• _Requirement_
Line by line, give the data again exactly as it appears, but without pictures.

• _Screenshot grounding data_
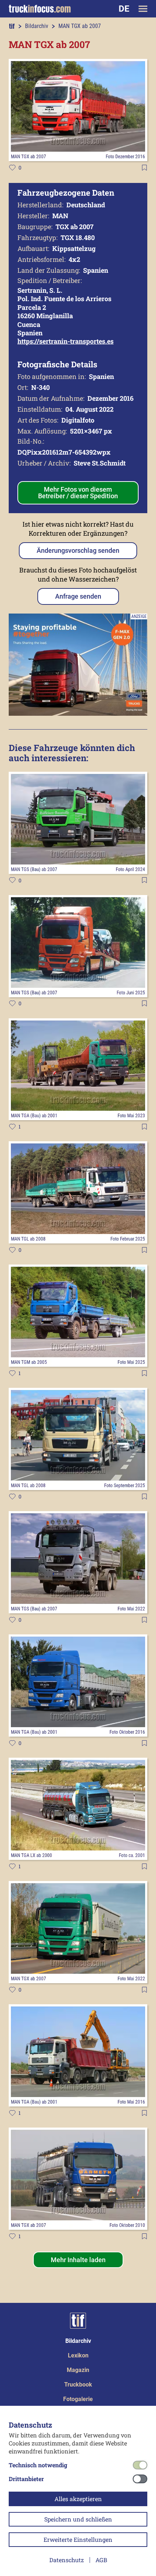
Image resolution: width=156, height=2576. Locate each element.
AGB (101, 2560)
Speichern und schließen (78, 2519)
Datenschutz (66, 2560)
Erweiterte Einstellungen (78, 2539)
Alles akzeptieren (78, 2499)
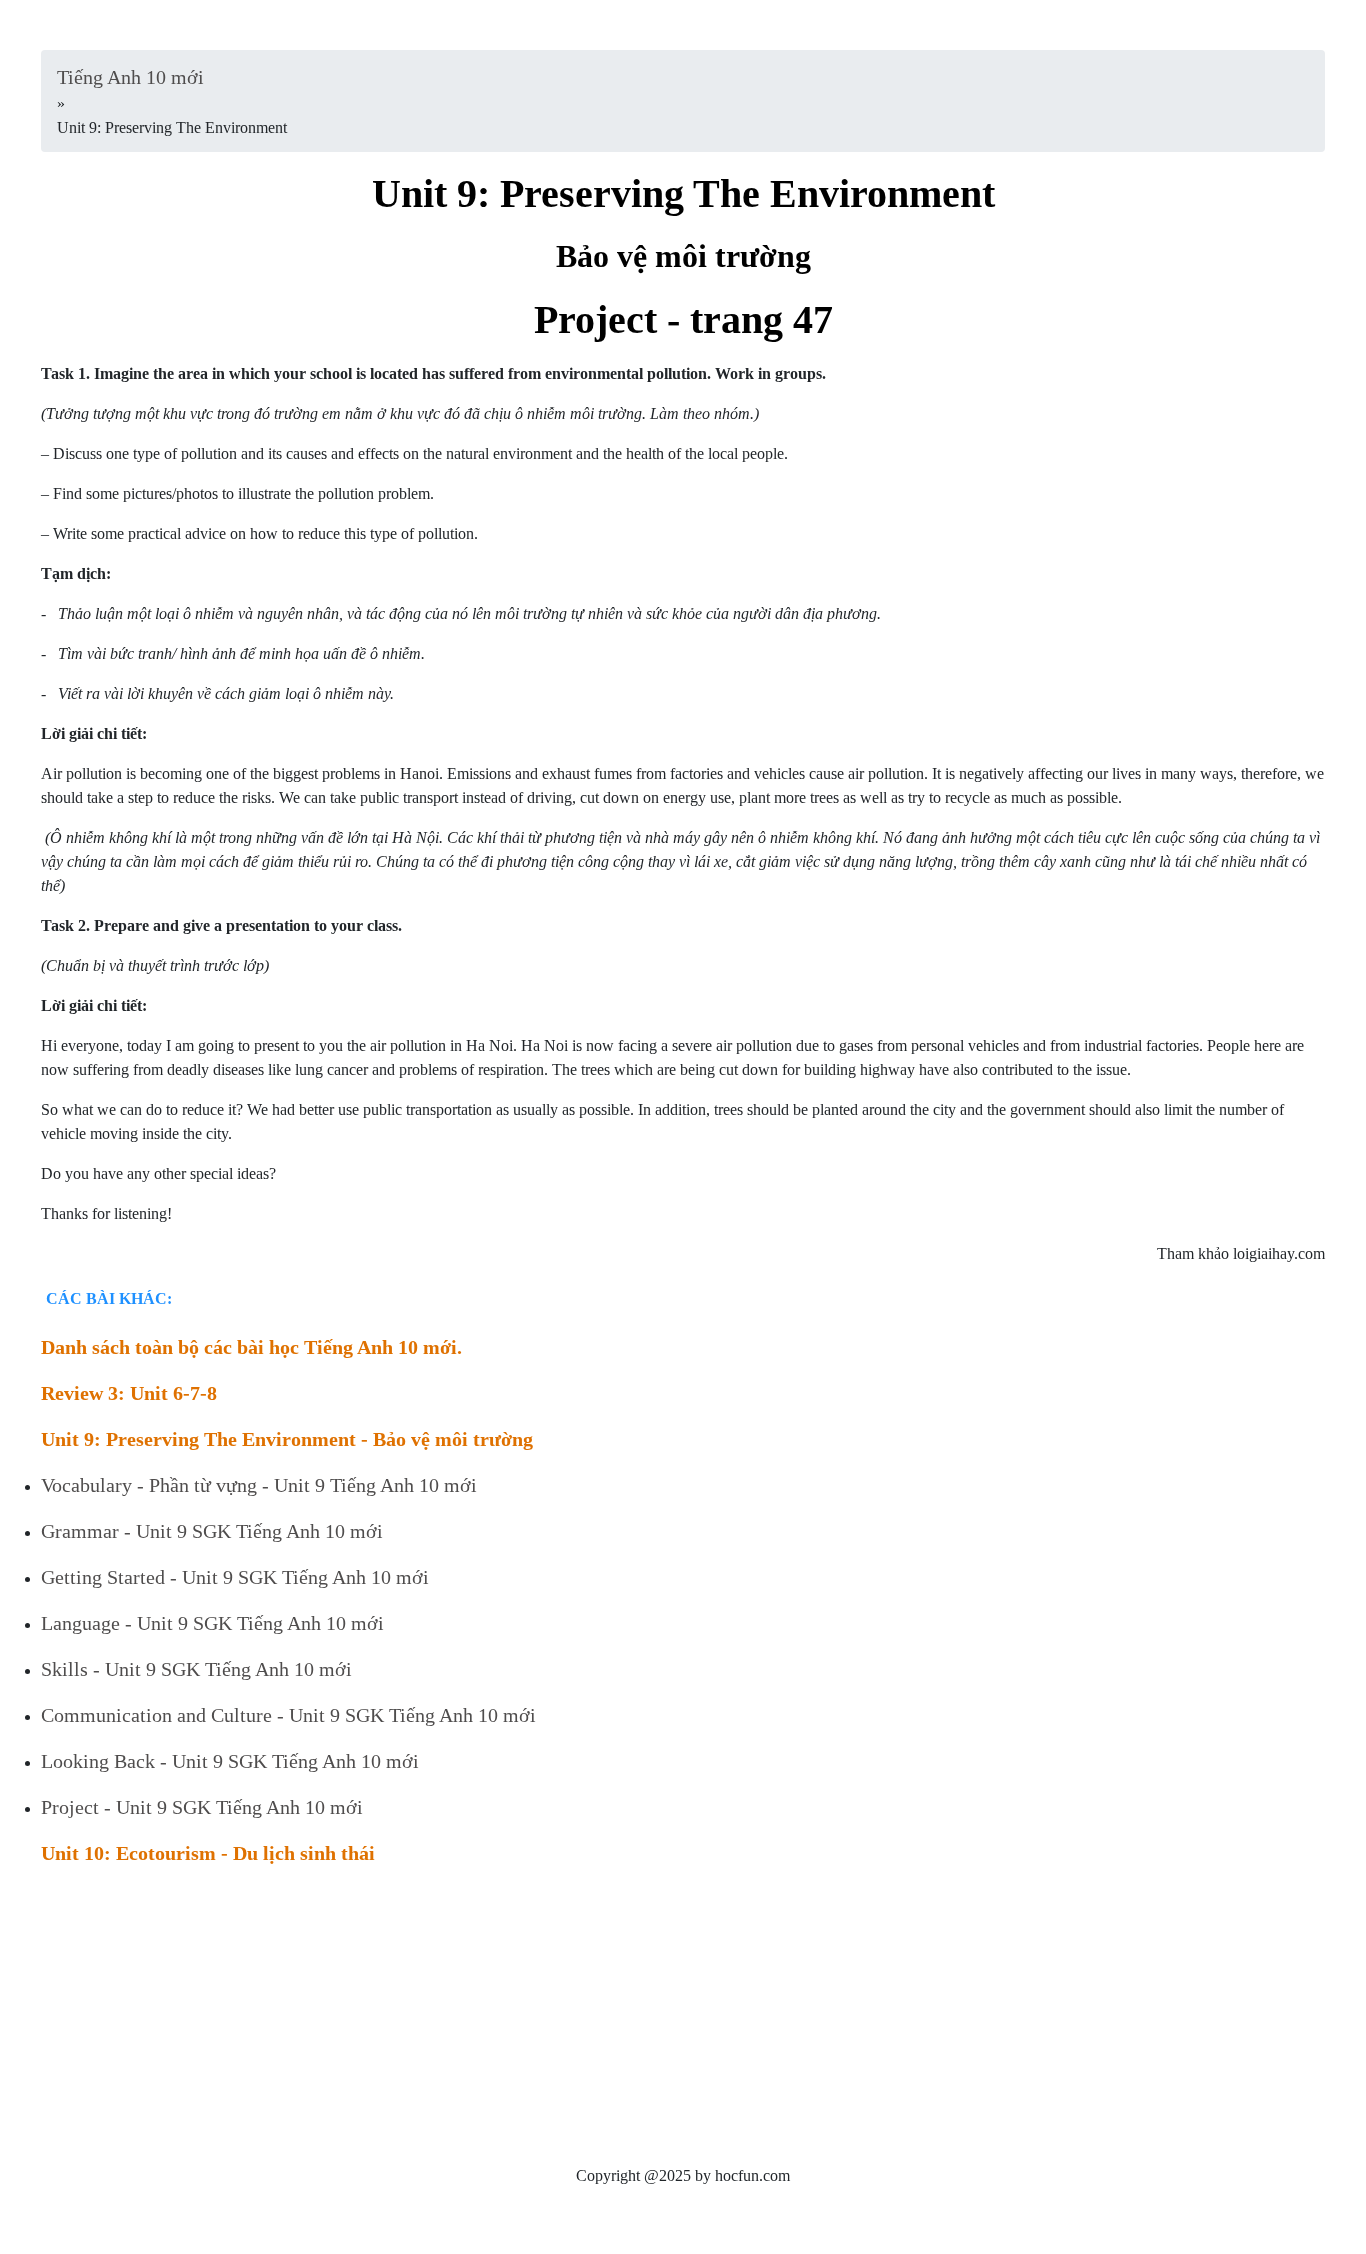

• _Solution to this exercise_
Image resolution: width=156, height=2576. Locate each element.
AGB (101, 2560)
Speichern und schließen (78, 2519)
Datenschutz (66, 2560)
Erweiterte Einstellungen (78, 2539)
Alles akzeptieren (78, 2499)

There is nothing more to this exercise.